What is being asked —
Reproduce each of the following rows word for word, changing nothing.

Information supplied —
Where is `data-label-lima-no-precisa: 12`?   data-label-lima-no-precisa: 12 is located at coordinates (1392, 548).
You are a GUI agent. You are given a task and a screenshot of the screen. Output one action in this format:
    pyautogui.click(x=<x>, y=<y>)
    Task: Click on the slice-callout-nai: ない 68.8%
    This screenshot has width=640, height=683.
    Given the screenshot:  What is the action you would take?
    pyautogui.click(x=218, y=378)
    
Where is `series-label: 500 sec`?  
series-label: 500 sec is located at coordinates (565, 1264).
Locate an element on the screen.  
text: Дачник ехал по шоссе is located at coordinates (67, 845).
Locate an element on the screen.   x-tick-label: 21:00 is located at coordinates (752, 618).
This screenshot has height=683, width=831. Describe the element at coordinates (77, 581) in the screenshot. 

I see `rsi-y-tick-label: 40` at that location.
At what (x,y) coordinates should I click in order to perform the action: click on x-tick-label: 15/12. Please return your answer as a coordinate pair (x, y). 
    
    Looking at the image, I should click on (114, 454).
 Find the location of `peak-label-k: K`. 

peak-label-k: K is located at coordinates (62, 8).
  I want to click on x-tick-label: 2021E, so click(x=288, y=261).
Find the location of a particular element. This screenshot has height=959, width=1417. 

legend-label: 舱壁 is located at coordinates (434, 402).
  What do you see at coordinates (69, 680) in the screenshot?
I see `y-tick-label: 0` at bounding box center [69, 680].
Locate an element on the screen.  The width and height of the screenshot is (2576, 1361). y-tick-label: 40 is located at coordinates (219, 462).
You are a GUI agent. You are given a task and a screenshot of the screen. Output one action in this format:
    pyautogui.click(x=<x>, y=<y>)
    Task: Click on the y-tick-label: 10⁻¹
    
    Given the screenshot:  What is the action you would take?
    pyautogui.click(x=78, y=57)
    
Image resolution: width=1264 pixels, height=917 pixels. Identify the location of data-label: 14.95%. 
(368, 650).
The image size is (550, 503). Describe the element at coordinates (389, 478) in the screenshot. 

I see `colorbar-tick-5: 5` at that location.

Task solution —
Where is `data-label-lima-no-precisa: 12`?   data-label-lima-no-precisa: 12 is located at coordinates (1392, 548).
You are a GUI agent. You are given a task and a screenshot of the screen. Output one action in this format:
    pyautogui.click(x=<x>, y=<y>)
    Task: Click on the slice-callout-nai: ない 68.8%
    This screenshot has width=640, height=683.
    Given the screenshot:  What is the action you would take?
    pyautogui.click(x=218, y=378)
    
Where is `series-label: 500 sec`?  
series-label: 500 sec is located at coordinates (565, 1264).
Locate an element on the screen.  
text: Дачник ехал по шоссе is located at coordinates (67, 845).
Locate an element on the screen.   x-tick-label: 21:00 is located at coordinates (752, 618).
This screenshot has height=683, width=831. Describe the element at coordinates (77, 581) in the screenshot. 

I see `rsi-y-tick-label: 40` at that location.
At what (x,y) coordinates should I click in order to perform the action: click on x-tick-label: 15/12. Please return your answer as a coordinate pair (x, y). 
    
    Looking at the image, I should click on (114, 454).
 Find the location of `peak-label-k: K`. 

peak-label-k: K is located at coordinates (62, 8).
  I want to click on x-tick-label: 2021E, so click(x=288, y=261).
Find the location of a particular element. This screenshot has height=959, width=1417. 

legend-label: 舱壁 is located at coordinates (434, 402).
  What do you see at coordinates (69, 680) in the screenshot?
I see `y-tick-label: 0` at bounding box center [69, 680].
Locate an element on the screen.  The width and height of the screenshot is (2576, 1361). y-tick-label: 40 is located at coordinates (219, 462).
You are a GUI agent. You are given a task and a screenshot of the screen. Output one action in this format:
    pyautogui.click(x=<x>, y=<y>)
    Task: Click on the y-tick-label: 10⁻¹
    
    Given the screenshot:  What is the action you would take?
    pyautogui.click(x=78, y=57)
    
Image resolution: width=1264 pixels, height=917 pixels. Identify the location of data-label: 14.95%. 
(368, 650).
The image size is (550, 503). Describe the element at coordinates (389, 478) in the screenshot. 

I see `colorbar-tick-5: 5` at that location.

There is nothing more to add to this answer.